*** Supplied information ***

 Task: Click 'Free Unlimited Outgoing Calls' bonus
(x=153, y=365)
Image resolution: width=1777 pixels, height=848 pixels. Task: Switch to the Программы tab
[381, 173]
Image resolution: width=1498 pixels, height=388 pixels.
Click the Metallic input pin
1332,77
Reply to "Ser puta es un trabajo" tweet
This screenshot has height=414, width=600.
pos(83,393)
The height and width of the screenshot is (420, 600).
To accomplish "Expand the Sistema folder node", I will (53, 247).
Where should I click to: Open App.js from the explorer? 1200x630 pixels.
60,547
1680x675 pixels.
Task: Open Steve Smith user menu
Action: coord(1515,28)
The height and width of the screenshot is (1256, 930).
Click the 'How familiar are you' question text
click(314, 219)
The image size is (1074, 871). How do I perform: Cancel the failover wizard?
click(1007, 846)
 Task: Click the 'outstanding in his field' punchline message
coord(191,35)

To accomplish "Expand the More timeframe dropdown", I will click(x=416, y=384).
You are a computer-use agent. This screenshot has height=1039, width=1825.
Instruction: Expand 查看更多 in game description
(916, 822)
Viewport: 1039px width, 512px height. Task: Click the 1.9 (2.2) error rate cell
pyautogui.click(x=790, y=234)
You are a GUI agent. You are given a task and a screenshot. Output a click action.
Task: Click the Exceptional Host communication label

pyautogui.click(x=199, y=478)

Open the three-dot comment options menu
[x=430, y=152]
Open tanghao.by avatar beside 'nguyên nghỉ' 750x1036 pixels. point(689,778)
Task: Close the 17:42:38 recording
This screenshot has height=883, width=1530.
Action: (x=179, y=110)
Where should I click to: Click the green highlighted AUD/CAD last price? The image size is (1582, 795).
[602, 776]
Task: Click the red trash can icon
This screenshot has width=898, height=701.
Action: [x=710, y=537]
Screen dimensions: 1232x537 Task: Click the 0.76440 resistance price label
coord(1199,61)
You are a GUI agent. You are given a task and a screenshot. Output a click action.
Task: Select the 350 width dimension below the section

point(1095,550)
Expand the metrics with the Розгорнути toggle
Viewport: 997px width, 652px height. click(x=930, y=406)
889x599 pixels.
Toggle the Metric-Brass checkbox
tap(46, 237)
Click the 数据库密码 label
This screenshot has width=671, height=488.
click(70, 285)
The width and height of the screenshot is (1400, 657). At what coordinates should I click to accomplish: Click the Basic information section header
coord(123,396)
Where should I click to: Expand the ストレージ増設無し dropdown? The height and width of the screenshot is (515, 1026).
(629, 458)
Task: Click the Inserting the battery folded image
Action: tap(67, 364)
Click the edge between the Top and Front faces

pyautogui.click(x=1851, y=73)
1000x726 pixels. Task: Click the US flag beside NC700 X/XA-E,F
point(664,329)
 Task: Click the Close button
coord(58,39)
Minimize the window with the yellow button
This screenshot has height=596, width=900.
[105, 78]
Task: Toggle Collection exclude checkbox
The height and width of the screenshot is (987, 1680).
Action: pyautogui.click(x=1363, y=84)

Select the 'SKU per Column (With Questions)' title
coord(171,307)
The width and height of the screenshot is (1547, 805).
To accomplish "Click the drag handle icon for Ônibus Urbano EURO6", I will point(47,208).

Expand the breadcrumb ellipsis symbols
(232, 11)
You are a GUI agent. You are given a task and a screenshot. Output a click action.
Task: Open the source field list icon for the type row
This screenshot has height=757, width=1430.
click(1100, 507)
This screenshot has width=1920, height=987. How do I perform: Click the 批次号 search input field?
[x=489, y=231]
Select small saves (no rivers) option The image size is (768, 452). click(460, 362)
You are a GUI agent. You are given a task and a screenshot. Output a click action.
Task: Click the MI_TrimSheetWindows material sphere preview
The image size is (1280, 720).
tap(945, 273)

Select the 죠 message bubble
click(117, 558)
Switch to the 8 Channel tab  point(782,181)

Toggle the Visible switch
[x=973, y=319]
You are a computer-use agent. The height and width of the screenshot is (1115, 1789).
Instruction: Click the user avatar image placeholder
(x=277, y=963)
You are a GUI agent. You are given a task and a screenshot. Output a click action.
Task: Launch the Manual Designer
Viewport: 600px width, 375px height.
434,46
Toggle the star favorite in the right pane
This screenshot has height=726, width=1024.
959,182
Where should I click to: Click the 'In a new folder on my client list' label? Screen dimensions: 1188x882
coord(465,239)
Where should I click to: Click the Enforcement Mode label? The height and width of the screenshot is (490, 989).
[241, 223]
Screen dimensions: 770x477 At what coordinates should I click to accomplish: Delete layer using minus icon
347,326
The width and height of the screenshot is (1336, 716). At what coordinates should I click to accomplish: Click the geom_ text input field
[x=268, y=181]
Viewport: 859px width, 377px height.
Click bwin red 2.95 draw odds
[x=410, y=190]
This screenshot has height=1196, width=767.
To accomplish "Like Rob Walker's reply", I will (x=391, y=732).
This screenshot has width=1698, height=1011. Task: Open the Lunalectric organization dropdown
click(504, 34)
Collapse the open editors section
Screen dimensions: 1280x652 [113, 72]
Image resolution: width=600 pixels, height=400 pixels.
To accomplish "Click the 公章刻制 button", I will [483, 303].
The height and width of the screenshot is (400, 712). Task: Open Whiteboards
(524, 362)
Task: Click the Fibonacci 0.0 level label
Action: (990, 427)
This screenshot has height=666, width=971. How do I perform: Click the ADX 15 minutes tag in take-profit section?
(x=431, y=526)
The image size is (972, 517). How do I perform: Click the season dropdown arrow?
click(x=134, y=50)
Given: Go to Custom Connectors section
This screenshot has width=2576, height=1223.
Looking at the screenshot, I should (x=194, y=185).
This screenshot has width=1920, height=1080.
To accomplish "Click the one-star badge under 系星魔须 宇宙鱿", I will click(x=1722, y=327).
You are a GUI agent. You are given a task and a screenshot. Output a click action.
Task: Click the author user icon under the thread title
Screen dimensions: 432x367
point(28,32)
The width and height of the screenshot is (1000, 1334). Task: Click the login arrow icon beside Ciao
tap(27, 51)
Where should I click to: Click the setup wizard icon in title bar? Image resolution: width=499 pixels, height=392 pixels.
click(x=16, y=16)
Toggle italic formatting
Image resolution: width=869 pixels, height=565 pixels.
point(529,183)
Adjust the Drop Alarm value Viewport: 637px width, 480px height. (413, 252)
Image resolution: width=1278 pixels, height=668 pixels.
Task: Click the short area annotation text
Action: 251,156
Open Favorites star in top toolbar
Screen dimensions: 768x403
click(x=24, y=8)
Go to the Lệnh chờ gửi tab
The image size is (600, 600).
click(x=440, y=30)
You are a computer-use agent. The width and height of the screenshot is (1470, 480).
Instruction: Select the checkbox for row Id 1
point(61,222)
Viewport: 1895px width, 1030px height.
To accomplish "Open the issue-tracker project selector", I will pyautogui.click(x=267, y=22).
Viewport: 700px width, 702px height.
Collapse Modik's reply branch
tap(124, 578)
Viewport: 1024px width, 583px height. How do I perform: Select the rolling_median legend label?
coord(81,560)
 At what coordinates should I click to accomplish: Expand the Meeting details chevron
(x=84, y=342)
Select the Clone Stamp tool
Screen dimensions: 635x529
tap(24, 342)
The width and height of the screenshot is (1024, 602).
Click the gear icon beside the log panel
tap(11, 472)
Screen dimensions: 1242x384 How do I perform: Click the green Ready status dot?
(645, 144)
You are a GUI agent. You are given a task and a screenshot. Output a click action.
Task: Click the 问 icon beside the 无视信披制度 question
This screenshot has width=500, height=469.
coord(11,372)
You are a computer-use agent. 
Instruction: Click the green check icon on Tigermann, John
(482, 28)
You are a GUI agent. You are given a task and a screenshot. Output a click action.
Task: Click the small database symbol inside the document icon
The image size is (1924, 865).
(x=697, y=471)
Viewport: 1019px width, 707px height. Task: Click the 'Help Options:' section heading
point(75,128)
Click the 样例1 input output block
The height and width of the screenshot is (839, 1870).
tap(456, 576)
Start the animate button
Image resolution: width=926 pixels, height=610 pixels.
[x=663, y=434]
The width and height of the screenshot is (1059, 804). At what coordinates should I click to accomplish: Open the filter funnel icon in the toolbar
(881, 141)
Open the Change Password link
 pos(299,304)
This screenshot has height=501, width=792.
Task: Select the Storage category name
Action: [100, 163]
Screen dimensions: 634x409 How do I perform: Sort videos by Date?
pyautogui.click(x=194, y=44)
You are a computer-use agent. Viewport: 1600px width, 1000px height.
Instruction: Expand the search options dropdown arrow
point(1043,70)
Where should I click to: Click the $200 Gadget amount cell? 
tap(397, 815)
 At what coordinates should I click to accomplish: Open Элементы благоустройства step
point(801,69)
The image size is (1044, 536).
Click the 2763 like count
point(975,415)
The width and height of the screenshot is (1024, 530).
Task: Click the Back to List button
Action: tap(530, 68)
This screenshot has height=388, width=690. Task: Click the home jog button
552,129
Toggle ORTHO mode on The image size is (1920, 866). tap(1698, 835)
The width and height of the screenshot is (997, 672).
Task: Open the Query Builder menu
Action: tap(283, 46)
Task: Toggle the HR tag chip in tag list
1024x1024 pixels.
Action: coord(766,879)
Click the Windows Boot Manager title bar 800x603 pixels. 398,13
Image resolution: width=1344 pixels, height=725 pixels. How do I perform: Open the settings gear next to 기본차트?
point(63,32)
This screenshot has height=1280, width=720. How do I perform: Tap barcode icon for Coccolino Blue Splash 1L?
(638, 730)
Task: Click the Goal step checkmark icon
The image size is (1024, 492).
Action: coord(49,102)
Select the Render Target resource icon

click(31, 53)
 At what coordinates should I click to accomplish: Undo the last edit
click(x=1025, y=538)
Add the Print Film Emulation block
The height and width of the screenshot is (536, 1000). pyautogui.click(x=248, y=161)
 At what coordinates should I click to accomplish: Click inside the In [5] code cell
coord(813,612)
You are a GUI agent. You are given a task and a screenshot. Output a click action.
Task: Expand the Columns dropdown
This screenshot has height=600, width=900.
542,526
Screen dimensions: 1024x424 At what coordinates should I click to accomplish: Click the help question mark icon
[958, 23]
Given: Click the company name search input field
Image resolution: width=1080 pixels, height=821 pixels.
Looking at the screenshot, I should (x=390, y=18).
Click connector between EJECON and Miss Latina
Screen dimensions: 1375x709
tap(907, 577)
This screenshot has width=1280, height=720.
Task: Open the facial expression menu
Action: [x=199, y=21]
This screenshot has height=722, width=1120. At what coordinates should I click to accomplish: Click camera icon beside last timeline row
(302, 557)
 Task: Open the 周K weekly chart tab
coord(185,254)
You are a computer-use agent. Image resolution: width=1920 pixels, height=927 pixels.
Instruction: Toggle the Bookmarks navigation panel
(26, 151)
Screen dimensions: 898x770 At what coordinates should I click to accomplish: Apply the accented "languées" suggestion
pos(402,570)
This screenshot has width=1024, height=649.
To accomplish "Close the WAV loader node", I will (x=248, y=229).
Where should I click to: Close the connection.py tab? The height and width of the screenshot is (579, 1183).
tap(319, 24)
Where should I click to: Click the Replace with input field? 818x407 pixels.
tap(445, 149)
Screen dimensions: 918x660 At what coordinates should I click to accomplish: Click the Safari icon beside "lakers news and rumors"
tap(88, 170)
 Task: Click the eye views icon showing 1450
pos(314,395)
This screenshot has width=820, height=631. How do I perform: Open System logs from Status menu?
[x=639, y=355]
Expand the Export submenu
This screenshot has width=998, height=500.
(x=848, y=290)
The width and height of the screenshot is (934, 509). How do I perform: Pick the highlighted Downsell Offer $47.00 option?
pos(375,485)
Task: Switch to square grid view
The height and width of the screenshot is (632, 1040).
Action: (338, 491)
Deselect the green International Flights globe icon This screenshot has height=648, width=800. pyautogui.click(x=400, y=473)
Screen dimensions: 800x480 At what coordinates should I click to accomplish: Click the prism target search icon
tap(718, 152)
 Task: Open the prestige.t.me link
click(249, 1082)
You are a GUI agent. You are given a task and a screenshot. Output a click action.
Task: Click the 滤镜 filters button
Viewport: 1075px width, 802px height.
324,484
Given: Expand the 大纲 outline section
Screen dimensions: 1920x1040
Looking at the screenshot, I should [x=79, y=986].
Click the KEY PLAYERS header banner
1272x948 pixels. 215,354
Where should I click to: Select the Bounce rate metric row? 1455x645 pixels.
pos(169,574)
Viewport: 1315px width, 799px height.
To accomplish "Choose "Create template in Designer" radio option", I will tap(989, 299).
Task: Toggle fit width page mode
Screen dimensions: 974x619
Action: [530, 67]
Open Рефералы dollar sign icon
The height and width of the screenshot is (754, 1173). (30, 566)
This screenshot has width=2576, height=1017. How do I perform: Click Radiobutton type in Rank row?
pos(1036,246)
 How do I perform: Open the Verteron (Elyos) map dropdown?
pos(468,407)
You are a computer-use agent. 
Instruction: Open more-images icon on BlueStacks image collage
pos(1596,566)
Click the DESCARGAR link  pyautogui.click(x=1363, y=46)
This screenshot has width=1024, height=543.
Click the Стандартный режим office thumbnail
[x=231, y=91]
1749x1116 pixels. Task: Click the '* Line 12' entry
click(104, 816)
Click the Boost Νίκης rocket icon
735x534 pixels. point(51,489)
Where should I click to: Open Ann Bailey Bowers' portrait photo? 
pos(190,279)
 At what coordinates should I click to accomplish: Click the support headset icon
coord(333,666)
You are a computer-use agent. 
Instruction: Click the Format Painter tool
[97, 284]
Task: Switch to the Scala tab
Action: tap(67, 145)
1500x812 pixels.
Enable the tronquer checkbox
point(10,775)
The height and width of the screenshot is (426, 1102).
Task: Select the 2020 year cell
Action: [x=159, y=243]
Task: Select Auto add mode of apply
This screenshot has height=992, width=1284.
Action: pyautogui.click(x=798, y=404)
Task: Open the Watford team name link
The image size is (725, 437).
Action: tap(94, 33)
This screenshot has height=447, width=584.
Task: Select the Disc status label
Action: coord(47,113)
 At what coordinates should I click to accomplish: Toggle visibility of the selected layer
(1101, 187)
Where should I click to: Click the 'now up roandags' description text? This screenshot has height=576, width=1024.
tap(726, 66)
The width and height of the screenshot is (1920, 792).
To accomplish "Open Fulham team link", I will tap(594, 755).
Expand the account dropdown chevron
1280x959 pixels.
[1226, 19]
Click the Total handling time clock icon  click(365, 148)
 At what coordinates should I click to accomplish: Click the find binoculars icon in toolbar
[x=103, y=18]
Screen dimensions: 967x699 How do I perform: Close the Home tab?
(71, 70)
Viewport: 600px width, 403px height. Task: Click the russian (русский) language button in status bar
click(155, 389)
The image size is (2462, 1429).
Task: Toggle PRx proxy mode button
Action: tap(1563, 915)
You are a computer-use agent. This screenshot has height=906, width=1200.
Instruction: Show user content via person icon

*** End of Supplied information ***

== Work order ==
Only the lines from the line with "has height=906, width=1200." to the final line of the entries are to be returned, each exactly as written, both ends included.

== Response ==
You are a computer-use agent. This screenshot has height=906, width=1200.
Instruction: Show user content via person icon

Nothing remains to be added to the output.